Download Mandev Guram – COPD

Mandev Guram
Dr. Ely
Genetics
13 November 2008
The Genetics of Chronic Obstructive Pulmonary Disease
Currently the fourth highest cause of death in the United States, chronic obstructive
pulmonary disease (COPD) is a major killer with no effective therapy8. Today, COPD affects
more than 16 million Americans and is the only disease among the top ten causes of death with a
rising mortality rate in the U.S. 8. It has been predicted to be the third largest cause of death by
the year 20208. COPD is a serious disease that causes the airways of the lungs to narrow, airflow
decreases and the air sacs of the lungs become damaged making it difficult to breathe. The
disease is poorly reversible and although treatment may help alleviate symptoms, there is no
cure.
There is no doubt that cigarette smoking is the main risk factor for COPD8. Smoking is
responsible for 90% of COPD in the United States1. Cigarette smoke damages the lungs by
irritating the lungs, promoting inflation, and releasing an enzyme (elastase) that breaks down
fibers in lung tissue1. Smoking also causes oxidative stress which can mutate DNA and lead to
chronic lung injury1. Another major risk factor for the disease is pollution.
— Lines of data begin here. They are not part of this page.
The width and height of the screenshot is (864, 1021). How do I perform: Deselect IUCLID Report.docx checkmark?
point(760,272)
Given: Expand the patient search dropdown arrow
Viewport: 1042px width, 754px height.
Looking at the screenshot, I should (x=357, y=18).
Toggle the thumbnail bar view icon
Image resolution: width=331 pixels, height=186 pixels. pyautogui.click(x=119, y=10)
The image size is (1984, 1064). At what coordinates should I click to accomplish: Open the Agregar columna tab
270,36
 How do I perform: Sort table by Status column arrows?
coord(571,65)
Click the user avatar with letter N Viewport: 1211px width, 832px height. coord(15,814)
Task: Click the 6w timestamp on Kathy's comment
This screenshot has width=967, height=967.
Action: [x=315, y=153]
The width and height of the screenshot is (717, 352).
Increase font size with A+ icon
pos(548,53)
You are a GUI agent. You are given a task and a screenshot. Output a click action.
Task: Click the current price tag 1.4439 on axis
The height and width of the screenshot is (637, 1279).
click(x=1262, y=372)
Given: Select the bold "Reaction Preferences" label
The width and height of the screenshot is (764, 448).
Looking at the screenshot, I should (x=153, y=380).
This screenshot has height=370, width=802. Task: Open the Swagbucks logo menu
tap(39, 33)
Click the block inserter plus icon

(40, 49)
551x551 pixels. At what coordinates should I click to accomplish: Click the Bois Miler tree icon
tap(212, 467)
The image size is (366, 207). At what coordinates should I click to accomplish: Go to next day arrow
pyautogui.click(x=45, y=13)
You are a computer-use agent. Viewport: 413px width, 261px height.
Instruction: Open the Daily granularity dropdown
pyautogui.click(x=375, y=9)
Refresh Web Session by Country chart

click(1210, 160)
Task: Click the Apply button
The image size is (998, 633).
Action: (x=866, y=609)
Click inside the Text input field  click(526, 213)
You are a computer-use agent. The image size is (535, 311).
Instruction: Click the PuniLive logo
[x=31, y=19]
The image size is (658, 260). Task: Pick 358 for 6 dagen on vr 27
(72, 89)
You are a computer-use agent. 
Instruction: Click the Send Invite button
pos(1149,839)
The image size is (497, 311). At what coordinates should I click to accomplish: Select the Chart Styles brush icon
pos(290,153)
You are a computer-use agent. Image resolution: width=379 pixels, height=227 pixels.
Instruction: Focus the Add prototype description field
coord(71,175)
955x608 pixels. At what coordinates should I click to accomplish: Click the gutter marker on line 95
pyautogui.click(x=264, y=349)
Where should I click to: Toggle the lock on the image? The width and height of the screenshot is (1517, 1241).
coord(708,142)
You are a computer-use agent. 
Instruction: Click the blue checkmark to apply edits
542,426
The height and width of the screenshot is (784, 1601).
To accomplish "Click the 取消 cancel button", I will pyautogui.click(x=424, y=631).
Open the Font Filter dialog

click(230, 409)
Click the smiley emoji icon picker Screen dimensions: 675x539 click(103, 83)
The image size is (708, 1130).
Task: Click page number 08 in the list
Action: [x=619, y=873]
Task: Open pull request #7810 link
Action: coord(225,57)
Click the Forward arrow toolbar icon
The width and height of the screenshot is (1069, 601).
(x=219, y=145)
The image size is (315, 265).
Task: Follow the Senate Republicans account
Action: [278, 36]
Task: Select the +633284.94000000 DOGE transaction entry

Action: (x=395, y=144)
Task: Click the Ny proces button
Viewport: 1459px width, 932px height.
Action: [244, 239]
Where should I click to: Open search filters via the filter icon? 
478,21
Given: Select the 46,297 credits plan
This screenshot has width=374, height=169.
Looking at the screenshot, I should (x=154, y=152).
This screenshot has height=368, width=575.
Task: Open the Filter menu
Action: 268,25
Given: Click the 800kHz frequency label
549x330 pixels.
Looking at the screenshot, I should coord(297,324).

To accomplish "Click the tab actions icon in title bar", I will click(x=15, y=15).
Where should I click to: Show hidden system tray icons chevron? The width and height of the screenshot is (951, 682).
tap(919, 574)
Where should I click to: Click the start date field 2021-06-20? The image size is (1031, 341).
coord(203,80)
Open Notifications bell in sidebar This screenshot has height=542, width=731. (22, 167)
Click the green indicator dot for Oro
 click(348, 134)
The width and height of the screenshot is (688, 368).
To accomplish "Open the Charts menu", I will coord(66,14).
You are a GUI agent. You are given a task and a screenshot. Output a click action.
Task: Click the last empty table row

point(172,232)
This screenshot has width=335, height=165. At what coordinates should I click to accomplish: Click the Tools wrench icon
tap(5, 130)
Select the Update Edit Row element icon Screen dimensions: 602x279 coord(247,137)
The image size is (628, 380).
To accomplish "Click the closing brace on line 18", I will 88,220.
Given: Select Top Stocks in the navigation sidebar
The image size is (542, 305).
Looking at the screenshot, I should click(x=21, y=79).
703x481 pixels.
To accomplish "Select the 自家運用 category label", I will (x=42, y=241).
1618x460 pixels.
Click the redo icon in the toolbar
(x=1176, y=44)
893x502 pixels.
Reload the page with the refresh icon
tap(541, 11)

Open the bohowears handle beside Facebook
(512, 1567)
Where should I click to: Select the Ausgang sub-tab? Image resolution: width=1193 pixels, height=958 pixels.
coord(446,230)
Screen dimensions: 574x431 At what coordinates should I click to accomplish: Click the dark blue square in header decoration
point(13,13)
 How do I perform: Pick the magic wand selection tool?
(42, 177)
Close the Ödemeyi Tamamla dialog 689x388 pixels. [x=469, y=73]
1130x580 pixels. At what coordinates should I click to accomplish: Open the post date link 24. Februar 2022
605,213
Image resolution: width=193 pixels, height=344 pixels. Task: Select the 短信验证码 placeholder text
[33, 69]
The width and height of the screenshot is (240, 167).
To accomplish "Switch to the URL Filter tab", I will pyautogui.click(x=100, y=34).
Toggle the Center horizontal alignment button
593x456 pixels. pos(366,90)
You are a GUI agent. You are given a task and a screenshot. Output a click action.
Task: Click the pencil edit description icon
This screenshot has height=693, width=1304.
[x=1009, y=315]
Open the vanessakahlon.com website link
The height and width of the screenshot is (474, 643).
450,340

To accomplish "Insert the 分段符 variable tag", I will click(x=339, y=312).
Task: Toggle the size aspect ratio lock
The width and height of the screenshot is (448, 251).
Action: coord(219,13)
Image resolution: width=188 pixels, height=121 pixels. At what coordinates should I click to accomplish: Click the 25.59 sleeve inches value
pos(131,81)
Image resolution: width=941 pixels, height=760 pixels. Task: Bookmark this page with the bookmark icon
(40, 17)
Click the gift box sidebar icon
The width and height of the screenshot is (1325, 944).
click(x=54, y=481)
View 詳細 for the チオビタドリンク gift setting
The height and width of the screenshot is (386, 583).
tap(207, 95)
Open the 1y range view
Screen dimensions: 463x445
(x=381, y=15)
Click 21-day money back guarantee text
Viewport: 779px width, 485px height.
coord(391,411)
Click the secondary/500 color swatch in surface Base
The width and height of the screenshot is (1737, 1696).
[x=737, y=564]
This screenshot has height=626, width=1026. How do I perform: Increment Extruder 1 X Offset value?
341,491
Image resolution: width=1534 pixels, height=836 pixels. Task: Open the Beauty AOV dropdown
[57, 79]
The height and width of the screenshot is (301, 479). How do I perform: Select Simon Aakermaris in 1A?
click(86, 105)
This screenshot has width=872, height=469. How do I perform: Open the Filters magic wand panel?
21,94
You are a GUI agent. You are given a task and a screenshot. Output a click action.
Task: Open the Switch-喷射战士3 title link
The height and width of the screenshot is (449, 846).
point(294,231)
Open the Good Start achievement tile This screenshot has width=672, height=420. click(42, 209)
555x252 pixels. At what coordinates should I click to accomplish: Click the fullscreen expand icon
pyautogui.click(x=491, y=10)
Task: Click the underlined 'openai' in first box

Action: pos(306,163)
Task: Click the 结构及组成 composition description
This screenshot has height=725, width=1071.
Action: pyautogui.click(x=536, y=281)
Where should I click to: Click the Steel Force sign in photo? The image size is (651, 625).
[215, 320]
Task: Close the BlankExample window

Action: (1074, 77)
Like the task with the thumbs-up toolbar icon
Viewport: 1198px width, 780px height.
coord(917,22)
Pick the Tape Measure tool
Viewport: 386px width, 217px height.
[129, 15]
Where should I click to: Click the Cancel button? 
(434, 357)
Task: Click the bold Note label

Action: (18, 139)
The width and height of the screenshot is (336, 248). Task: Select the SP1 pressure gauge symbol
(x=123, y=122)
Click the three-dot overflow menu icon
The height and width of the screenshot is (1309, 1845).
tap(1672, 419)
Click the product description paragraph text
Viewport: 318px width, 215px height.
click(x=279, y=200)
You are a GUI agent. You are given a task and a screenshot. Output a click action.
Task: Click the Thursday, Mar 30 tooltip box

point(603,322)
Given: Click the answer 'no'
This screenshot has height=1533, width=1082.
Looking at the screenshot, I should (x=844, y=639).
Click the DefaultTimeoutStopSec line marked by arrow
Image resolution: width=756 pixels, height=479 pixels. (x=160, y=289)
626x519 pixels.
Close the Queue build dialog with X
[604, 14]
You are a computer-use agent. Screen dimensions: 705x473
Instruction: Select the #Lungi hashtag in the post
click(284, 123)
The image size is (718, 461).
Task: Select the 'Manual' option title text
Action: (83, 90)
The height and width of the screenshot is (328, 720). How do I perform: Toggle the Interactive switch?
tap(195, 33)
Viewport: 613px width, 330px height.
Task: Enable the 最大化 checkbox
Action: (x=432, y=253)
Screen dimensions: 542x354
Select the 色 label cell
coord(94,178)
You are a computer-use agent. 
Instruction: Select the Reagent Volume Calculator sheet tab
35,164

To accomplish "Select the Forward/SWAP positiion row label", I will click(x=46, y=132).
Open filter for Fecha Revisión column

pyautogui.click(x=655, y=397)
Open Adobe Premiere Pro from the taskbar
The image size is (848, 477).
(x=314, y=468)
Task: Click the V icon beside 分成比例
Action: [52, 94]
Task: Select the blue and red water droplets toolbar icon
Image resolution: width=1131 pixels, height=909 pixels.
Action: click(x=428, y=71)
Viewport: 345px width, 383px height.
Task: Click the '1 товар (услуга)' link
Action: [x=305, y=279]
Although it is
unclear whether or not outdoor air pollution contributes to the development of COPD, indoor air
pollution is considered a common cause of the disease1.
More recently, researchers have investigated what other factors may contribute to the
development of COPD. For example, Beck et al., (1981) showed that although there is clearly a
relationship between smoking and decline in lung function, smoking habits (such as pack years
and duration of smoking) were estimated to account for only 15% of the variation in expiratory
volume of the lungs1. Therefore, other factors must contribute to the development of COPD.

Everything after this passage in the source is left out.